DIRECTIONS: Please copy every line from the following entries in which the word "blue" appears.

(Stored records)
+++

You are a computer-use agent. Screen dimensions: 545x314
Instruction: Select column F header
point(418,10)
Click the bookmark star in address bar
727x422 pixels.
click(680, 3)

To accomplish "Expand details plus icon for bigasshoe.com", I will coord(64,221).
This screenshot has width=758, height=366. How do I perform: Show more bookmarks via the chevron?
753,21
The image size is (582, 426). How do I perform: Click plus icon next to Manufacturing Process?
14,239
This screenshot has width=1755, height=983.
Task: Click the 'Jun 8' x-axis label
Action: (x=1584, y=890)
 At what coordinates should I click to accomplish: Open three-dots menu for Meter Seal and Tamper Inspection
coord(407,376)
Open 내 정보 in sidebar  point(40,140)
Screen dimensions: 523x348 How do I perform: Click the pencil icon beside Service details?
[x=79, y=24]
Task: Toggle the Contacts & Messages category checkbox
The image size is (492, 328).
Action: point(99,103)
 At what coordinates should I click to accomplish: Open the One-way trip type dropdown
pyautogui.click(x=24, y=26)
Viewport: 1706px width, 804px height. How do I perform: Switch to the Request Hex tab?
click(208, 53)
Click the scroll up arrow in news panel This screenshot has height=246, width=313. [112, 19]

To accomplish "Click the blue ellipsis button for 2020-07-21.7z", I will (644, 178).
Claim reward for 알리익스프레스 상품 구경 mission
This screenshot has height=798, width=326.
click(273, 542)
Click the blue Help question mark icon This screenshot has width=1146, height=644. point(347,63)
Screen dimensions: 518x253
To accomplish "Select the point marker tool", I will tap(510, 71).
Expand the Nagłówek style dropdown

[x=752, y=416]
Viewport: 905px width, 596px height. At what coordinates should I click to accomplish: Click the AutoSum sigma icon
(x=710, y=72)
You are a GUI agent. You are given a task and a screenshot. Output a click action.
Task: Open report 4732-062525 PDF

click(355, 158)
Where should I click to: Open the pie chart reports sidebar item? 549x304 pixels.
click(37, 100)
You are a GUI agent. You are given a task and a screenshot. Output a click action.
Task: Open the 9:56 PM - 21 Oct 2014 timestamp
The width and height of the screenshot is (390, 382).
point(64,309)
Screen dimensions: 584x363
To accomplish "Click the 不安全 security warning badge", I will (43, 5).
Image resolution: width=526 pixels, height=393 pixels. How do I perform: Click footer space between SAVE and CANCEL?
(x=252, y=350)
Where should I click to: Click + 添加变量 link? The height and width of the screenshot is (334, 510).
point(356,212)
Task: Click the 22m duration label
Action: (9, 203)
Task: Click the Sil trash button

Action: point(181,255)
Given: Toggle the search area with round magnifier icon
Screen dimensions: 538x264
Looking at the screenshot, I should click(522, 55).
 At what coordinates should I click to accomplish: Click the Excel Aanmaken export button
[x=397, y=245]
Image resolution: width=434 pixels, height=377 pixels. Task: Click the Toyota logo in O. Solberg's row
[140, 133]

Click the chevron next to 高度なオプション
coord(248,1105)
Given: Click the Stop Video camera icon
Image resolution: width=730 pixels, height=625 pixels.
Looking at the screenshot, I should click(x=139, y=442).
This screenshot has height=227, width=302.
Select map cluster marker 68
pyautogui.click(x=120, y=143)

+++

RESULT:
To accomplish "Click the blue ellipsis button for 2020-07-21.7z", I will (644, 178).
Click the blue Help question mark icon This screenshot has width=1146, height=644. point(347,63)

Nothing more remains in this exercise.